If patients have 22 mutations in CYLD gene, they will develop multiple familial trichoepithelioma, and they will have a lot of developed trichoepitheliomas. If patients have30 CYLD gene mutations, they will develop familial cylindromatosis. Patients will have a much larger number of cylindroma. All patients are born with a mutated CYLD gene and have another mutation in another copy of CYLD gene (similar to Brooke-Spiegler syndrome).
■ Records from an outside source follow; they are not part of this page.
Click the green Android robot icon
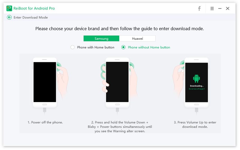 click(196, 79)
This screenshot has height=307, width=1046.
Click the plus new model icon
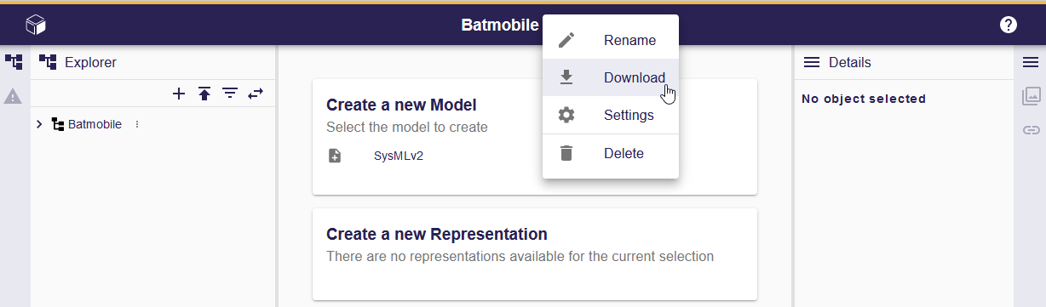tap(179, 94)

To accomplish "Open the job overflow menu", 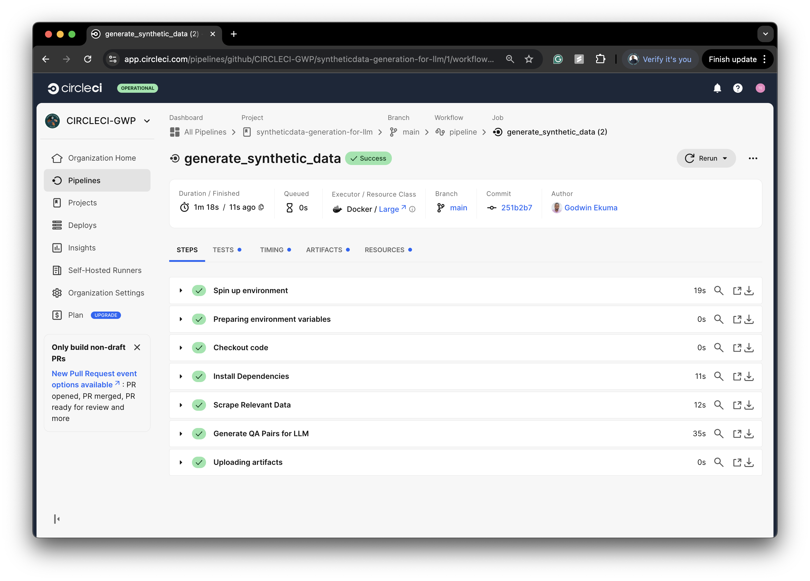I will click(x=753, y=158).
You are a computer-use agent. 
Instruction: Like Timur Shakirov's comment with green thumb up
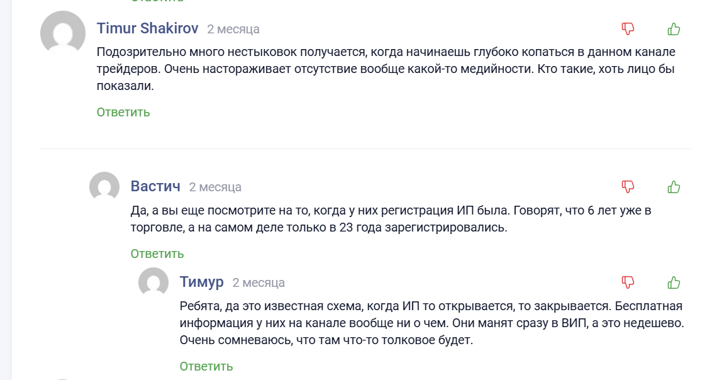(673, 28)
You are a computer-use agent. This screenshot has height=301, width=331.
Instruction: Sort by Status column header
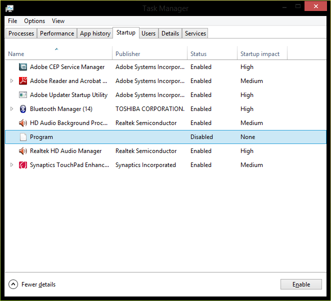199,54
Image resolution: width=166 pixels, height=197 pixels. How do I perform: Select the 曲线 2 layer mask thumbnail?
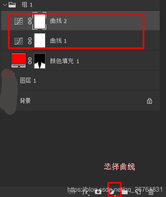(40, 21)
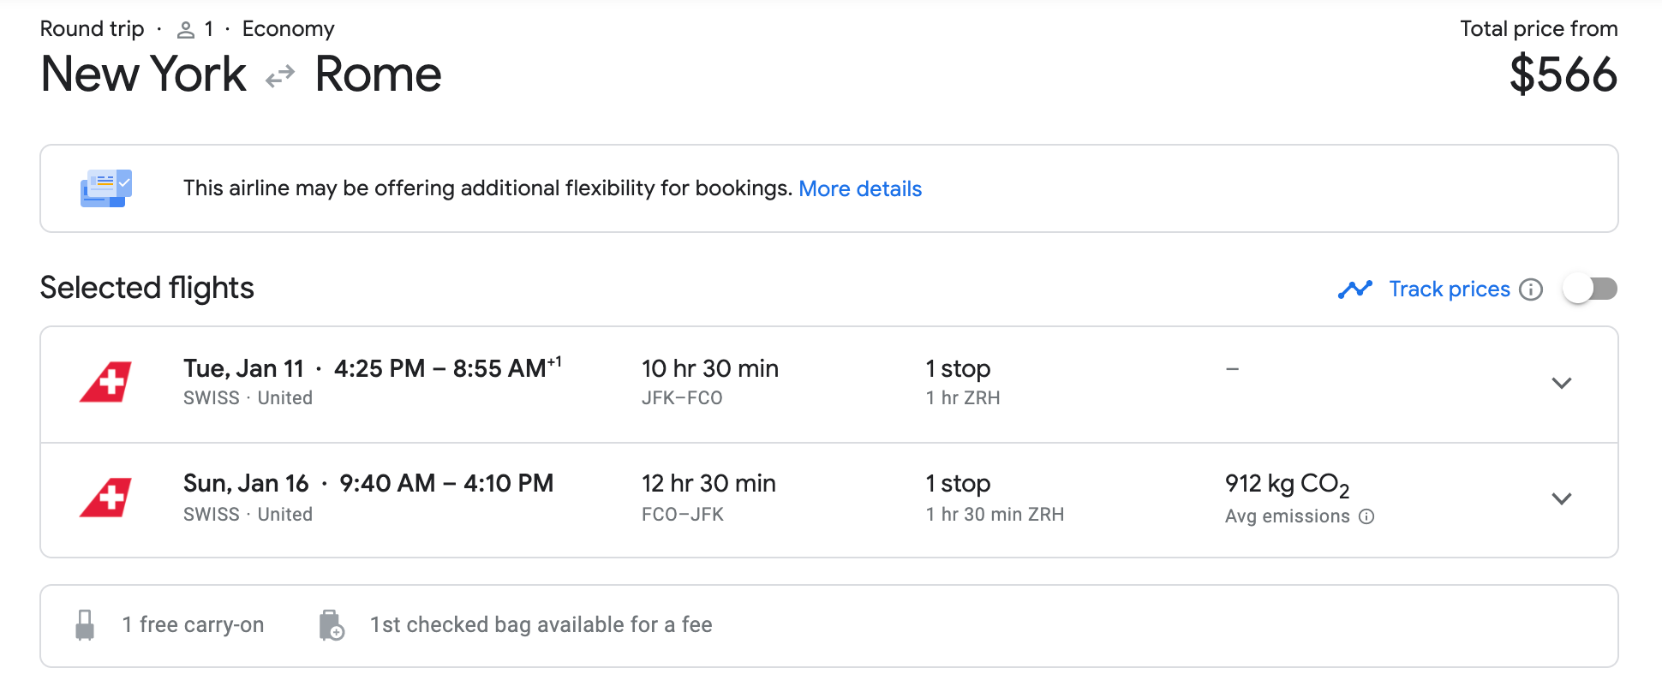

Image of the genomic location of CYLD: http://www.genecards.org/cgi-bin/carddisp.pl?gene=CYLD
As mentioned, CYLD negatively regulates NFKB activity. NFKB is a protein composed of different members of the Rel family of transcription factors. They control genes that regulate a lot of biological processes by acting as dimeric transcription factors. NFkB is hidden in the cytoplasm and is bound by inhibitor proteins IkBa, IkBb, IkBg, and IkBe. When NFkB is activated, phosphorylation of IkB will occur, and its ubiquitination and degradation will occur next. This leads to the exposure of nuclear localization signals on NFkB subunits and the translocation to the nucleus. In the nucleus, NFkB binds to a gene with specific sequence (5'GGGACTTTCC3') and activates their transcription. IkB is phosphorylated by IkB kinase complex which contains IKK1/IKKa, IKK2/IKKb and IKK3/IKKg.They phosphorylate IkB and lead to its ubiquitination and degradation. The activator tumor necrosis factor binds to its receptor and recruits TNF receptor death domain (TRADD). TRADD binds to TNF receptor associated factor (TRAF2). TRAF2 recruits NFkB inducible kinase. IKK1 and IKK2 can be phosphorylated by MAP kinase NIK/MEKK1 and they can phosphorylate IkBa and IkBb. TRAF2 also has the ability to interact with A20. A20 is a zinc finger protein in which the expression is induced by agents that activate NFkB. It is used to inhibit TRAF2-mediated NFkB activation. It is also used as inhibitor of TNF and IL-1 induced activation of NFkB. Therefore, A20 is considered an inhibitor of NFkB activation.
There are two pathways:
1. Canonical pathway:
NFkB/Rel proteins are bound and inhibited by IkB proteins. The IKK complex is activated by proinflammatory cytokines, LPS, growth factors, and antigen receptors. IKK complex phosphorylates IkB proteins, leading the the ubiquitination and proteasomal degradation and the NFkB/Rel complexes will be freed. NFkB/Rel complex are also activated by phosphorylation and translocate to the nucleus, inducing the target gene expression.
2. Noncanonical pathway:
NFkB2 p100/RelB complex remains inactive in the cytoplasm. The IKKα complexes are activated by the signaling through a subset of receptors. The activated IKKα phosphorylates C-terminal residues in NFkB p100 which leads to the ubiquitination and proteasomal processing to NFkB2 p52. The NFkB p52/RelB complexes translocate to the nucles, inducing target gene expression.